In the records below, rewrite every line from the line with "This screenshot has height=819, width=1665." through the end of the records, keeping all text, and add 34 to each coordinate number given in the answers.

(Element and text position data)
▼

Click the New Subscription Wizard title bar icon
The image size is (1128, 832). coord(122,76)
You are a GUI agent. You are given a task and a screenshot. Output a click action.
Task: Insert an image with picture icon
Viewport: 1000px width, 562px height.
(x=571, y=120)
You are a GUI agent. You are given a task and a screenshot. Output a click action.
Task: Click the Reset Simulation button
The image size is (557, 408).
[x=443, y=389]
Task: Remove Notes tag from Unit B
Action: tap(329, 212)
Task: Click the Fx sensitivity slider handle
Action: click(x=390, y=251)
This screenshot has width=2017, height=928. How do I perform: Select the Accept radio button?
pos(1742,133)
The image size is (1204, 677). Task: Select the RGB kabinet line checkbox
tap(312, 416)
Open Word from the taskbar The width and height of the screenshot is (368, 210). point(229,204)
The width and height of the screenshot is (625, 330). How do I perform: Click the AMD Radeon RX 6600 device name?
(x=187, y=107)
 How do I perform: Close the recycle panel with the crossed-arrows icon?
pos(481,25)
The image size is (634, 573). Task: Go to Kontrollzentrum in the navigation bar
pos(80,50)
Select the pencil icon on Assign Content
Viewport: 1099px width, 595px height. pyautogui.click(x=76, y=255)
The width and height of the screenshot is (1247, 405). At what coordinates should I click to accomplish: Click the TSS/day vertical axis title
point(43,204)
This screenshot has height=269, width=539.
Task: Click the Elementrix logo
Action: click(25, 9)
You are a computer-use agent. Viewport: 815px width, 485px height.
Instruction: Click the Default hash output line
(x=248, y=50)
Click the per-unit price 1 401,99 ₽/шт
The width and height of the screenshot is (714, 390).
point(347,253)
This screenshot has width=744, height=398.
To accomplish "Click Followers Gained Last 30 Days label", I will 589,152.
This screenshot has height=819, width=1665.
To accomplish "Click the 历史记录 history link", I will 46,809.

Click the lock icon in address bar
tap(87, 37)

▲

FULL RESPONSE>
This screenshot has height=819, width=1665.
To accomplish "Click the 历史记录 history link", I will 80,843.

Click the lock icon in address bar
tap(121, 71)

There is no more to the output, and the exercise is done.